» TASKS AND EXERCISES
1. Could you write out all of the records below again, including their instructions, with every x and y click coordinate in the answers shifted by -116, and leave the pictures out?
2. Can you carry on the passage about the uncharismatic, professional style of political leadership from where it stops?

» EXTRACT PROVIDED

Beyond the world where those principles are still (mostly) shaping outcomes, there are prowling oligarchic billionaires who loathe that work/life culture, because it often functions as a kind of modestly annoying restraint, a sort of home-arrest ankle bracelet, whenever they have to interact with their large corporations, serve on university or civic governing boards or deal with the few remaining tatters of an older regulatory order and public sphere. There are people who own small but profitable businesses, people who work in older paradigms of office labor in public and private workplaces, people whose working lives are wholly outside of the merit/seniority progression and its intrusion into the whole of life. All of whom are unsympathetic or incomprehending. Young people living in the gig economy, with its ceaseless instability and commandment to self-promote, look on the stolid uncharisma of the leadership that the merit/seniority world produces with impatience and frustration.
“Biden’s too old” is just the particular semantic reformulation of recurrent misgivings about that uncharisma. Hillary Clinton’s too distant, bureaucratic and synthetic (and yes, female); John Kerry’s too programmed, cerebral, and uninspiring; Al Gore’s too cold, methodical and calculating; Bill Clinton’s too sleazy, patronizing and sexually predatory; Mike Dukakis is too geeky, intellectual and unfeeling. The central controlling synonyms down at the bottom of the word tree are essentially: too professional, too inauthentic, too remote. Too much like people who’ve climbed up the ranks with no profound sense of vision of what a society should be. Whose answer to “what politics should we have?” is “well, what politics will get me the job?”

» MATERIAL PROVIDED

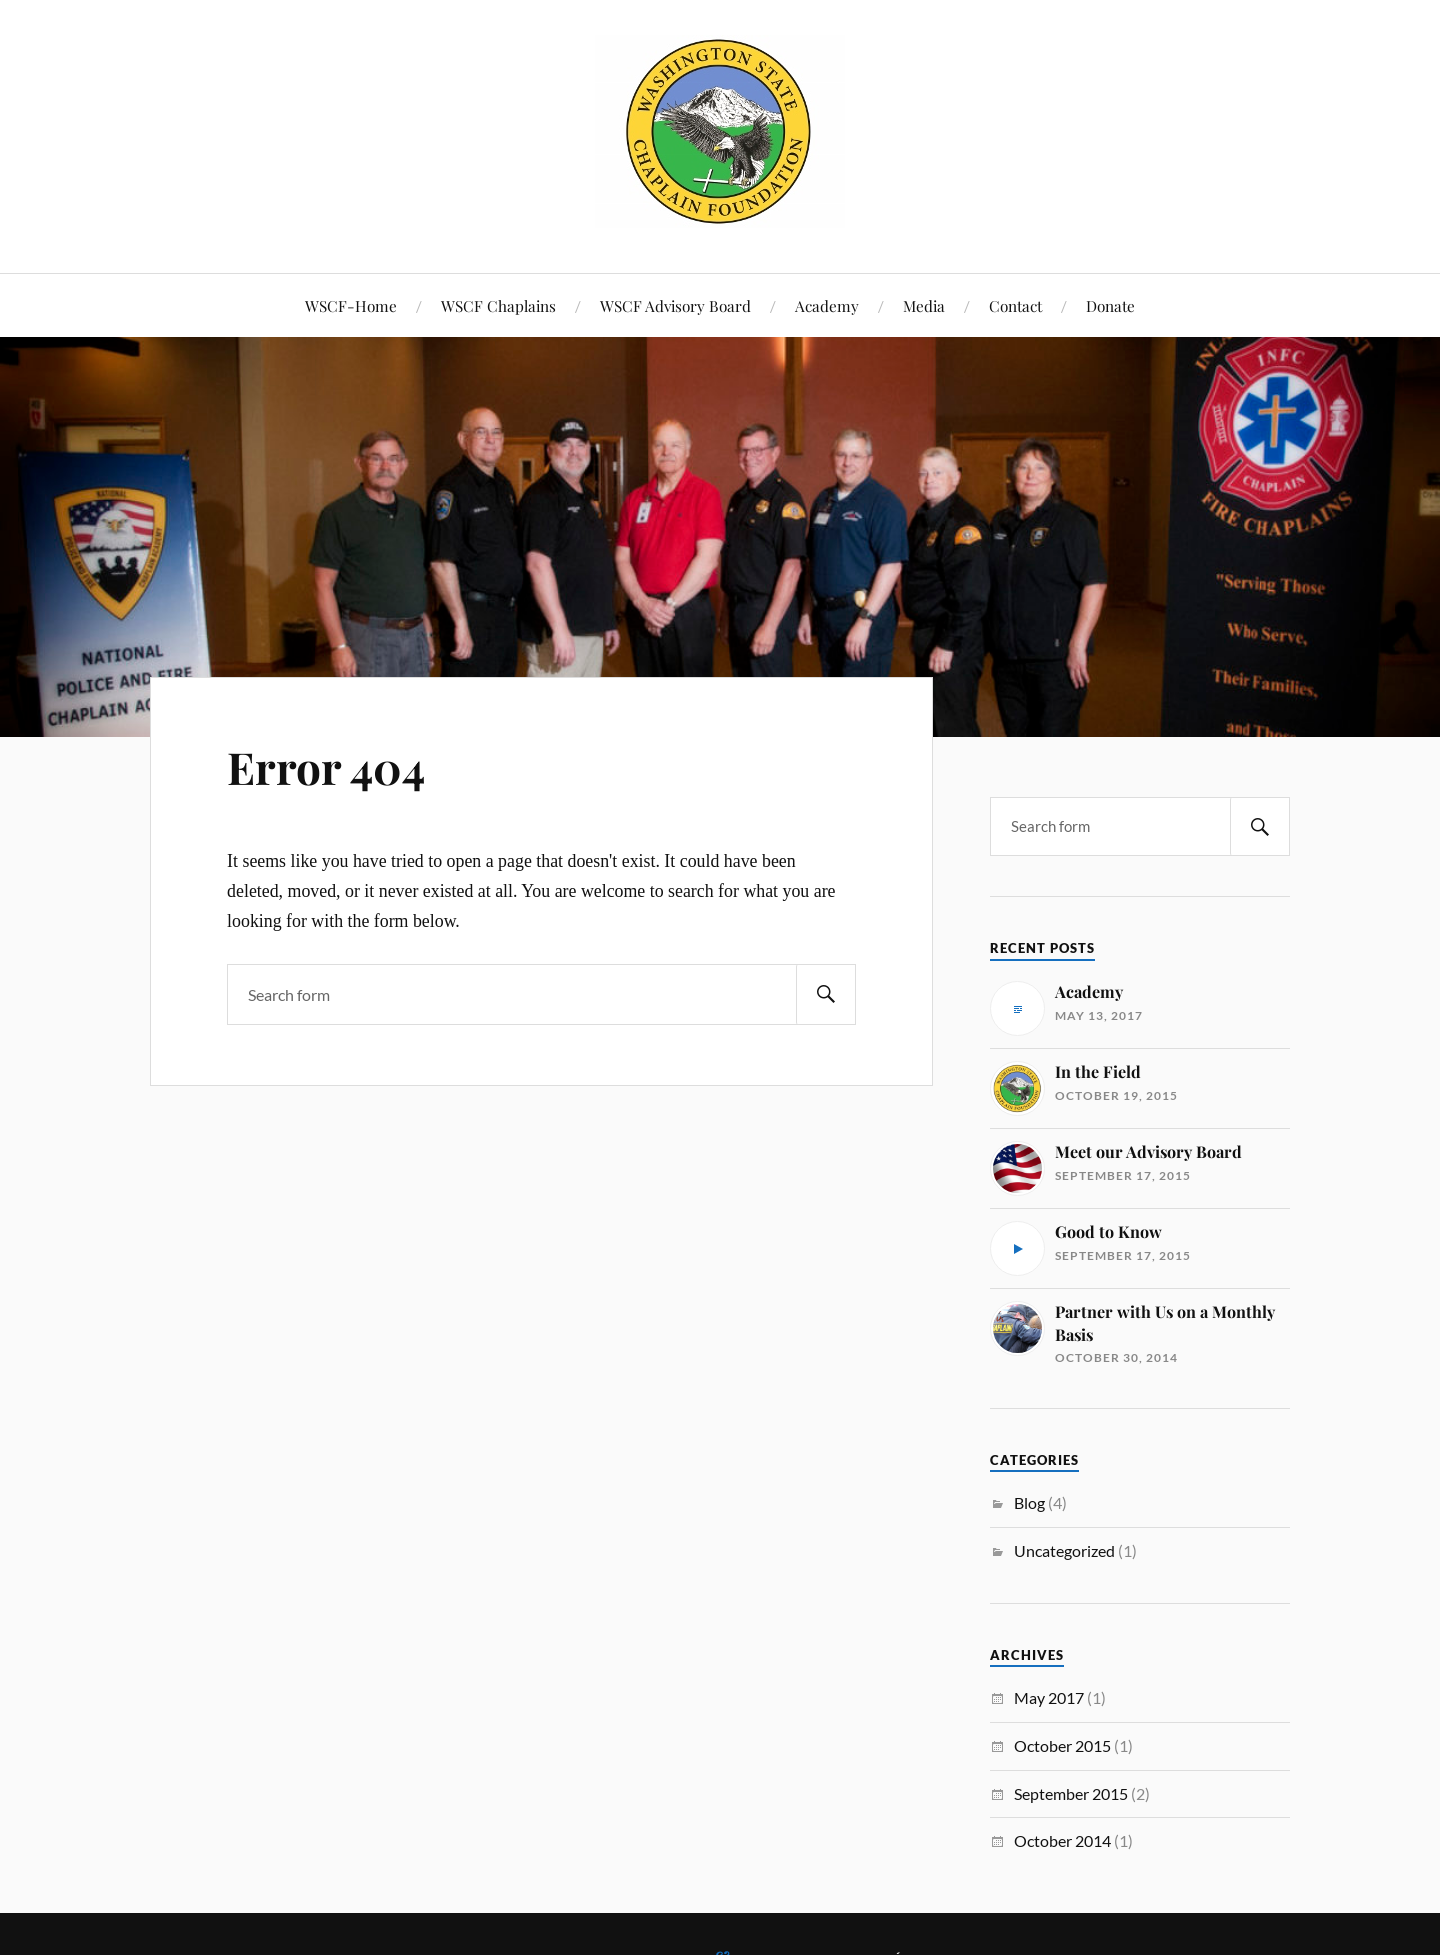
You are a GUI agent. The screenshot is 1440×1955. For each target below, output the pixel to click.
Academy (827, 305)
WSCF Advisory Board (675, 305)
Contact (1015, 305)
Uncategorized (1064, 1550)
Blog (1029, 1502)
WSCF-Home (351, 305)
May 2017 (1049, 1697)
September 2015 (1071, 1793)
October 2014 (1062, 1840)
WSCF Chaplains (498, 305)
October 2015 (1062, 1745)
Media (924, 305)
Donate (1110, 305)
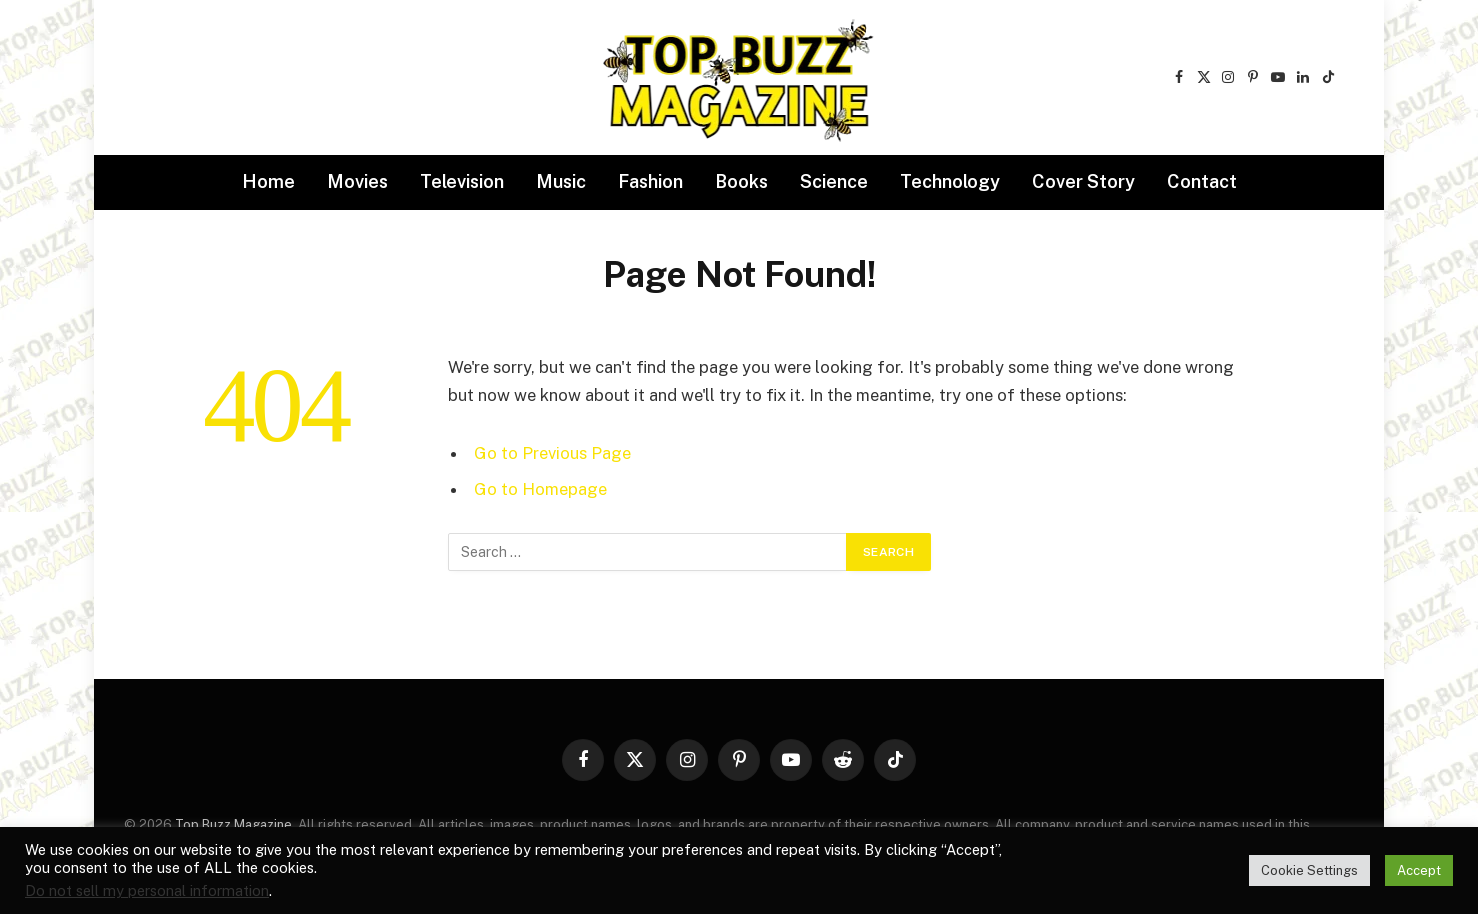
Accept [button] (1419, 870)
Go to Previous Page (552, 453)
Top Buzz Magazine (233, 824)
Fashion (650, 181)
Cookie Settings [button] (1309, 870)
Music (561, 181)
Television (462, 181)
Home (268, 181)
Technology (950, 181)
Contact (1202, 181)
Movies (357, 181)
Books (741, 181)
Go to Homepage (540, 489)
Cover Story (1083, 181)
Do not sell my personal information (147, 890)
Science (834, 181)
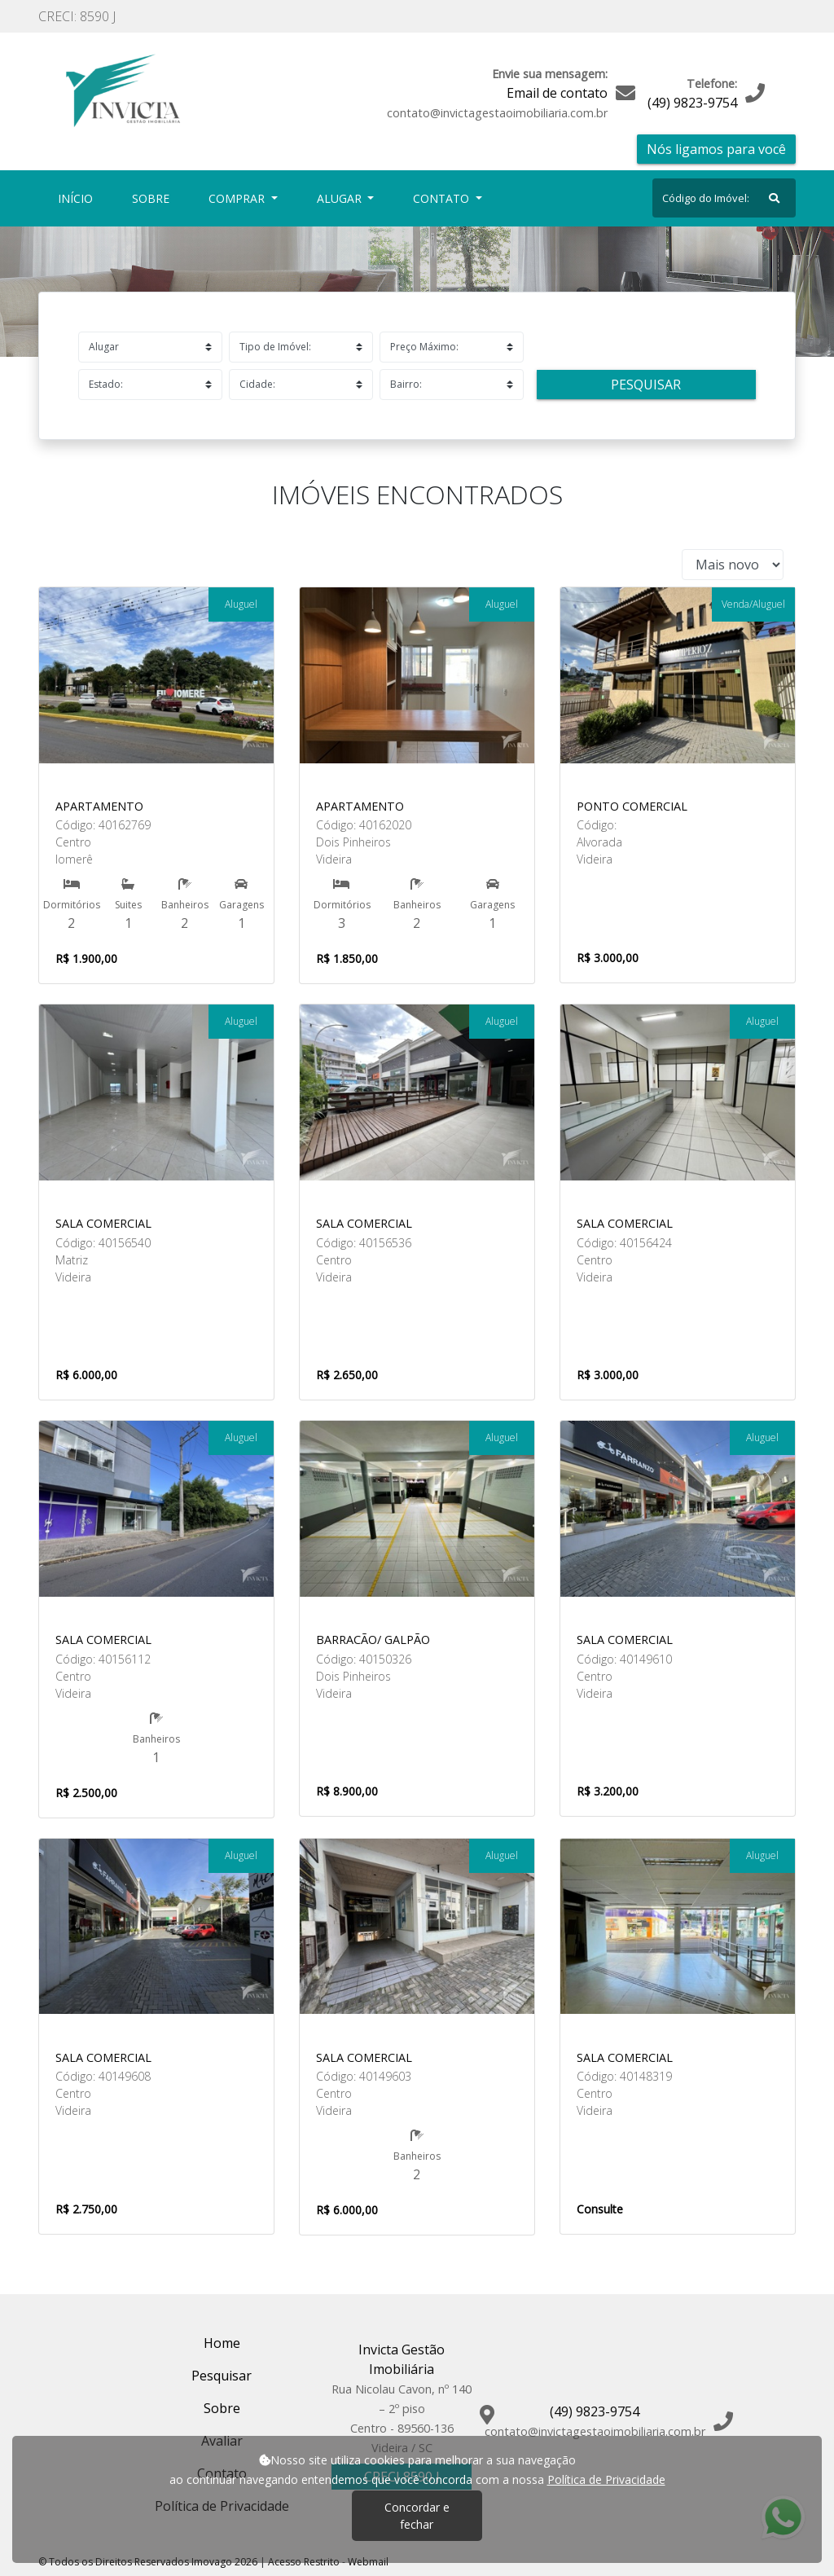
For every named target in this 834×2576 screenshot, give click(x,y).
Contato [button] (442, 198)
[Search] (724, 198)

» RESULTS IN ORDER
1.
You are a GUI agent. The screenshot is 1440×1955. For each target below, output the pixel to click.
Academy (711, 189)
WSCF Advisory Board (559, 189)
Contact (899, 189)
Uncategorized (948, 1434)
Blog (913, 1386)
WSCF-Home (235, 189)
May 2017 (933, 1581)
September 2015 (955, 1677)
October 2014 (946, 1724)
WSCF Chaplains (382, 189)
October 2015 (946, 1629)
Media (808, 189)
Donate (994, 189)
Accept [button] (1303, 754)
Go to Previous Page (436, 337)
Top Buzz Magazine (117, 708)
Fashion (534, 65)
Cookie Settings [button] (1193, 754)
Music (445, 65)
Television (346, 65)
Home (152, 65)
Technology (834, 65)
Contact (1086, 65)
Movies (241, 65)
Books (625, 65)
Go to Homepage (424, 373)
Cover Story (967, 65)
Do not sell my personal information (31, 774)
Science (718, 65)
For every named target in this 834×2576 screenshot, give click(x,y).
Contato [button] (326, 82)
[Search] (608, 82)

2.
Our organizational worlds spill over with missions and mission statements, with visions, but none of them really uncover the driving values and sensibilities underneath. They don’t come from the same place or reflect a consistent aspiration. They are adopted as post-facto descriptions of what an organization already is and with the plain intention to lightly validate the existing commitments without providing any guarantee of their continuance, any assertion of their rootedness. Projects, proposals, policies are all enunciated first and foremost because they can be done by someone now present within the organization. Believing that there is a need to do something where the method or program for doing it is not yet known or specified is something you don’t do, because why would you? Nobody gets a merit reward for stridently insisting on a vision that can’t be assigned, and nobody climbs to seniority constantly infusing a deep idea into the bones and blood of the organization, because that’s not an item that goes on a resume. It’s all about the deliverables. The small ones, a capacious grab-bag full of them, none of them sharing the same underlying ideas or aspirations.
The Democratic Party wins elections because the opposing party and the social coalition behind it is a mortal threat to everyone else in the country (and many outside of it). And with a smaller core of its voting base, the Democratic Party wins because of the familiarity of its merit/seniority structure, the regularity of the conveyor belts that move the bright lights of yesteryear along, molding those who made a splash when they came into politics— bristling over with the resumes of Rhodes scholars, antiwar activists who also served in the military, authors of pivotal legislation, governors of states, reliable Senators—into the inevitable leaders whose time has come.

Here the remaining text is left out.